Сомнительно, чтобы кусок стекла, обмазанный какой-то пакостью, был способен правильно передать всю глубину человека. И мы начинаем храбриться, кривляться и гримасничать, точно хотим этим выразить свое сомнение в призраке, который с независимым видом маячит перед нами. Дескать – ну тебя! пошел прочь! сгинь! рассыпься!
Ужасает, однако, то, что вопреки здравому смыслу он также начинает кривляться вслед за тобою, и дует на тебя, и бормочет прямо в глаза: «Рассыпься, дурак, рассыпься!»
Вот и не знаешь, кому верить – ему или себе? – и мучаешься над мировыми загадками, и сомневаешься, и строишь глупые рожи, пока не плюнешь на него в сердцах и не пойдешь прочь, довольный уже тем, что он тоже очищает позицию и вопрос о твоем бессмертии остается пока открытым.
Попробуйте часок-другой провести перед зеркалом, и вы поймете меня.
Но мои сомнения были еще мучительнее. Через несколько минут задумчивого противостояния передо мной возникали портреты тех самых существ, которые когда-то здесь обитали и глядели на себя в различные зеркала. Своей непривлекательной внешностью они оттесняли на задний план мое собственное исконное изображение – какое я всегда знал за собой и мог бы подтвердить это десятками фотокарточек.

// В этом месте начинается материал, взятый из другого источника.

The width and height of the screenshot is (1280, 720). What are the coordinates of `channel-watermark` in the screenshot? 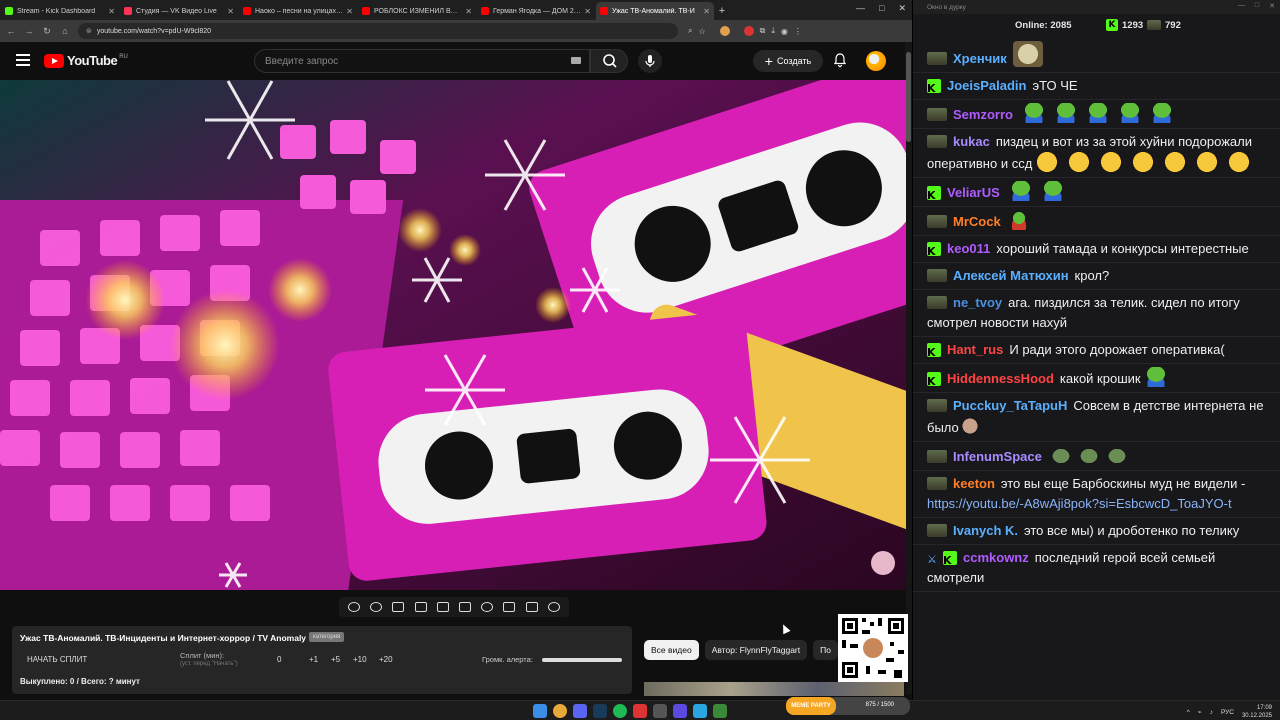 It's located at (883, 563).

Теперь оно подергивалось ухмылками и прищурками, оно закатывало глаза, и финтило носом, и намыливалось для бритья, и слезилось, и пузырило щеки, и выдавливало из себя угри и прыщи, хотя сам я при этом ничего такого не делал, но сохранял изо всех сил спокойствие и серьезность. Мне приходилось сдерживаться из боязни, что мое лицо по старому обычаю захочет прийти в соответствие со своим отражением. Тогда бы, передразнивая чужие гримасы, я бы окончательно свихнулся как самостоятельная единица. Поэтому, подходя к зеркалу, я всякий раз принимал каменное выражение.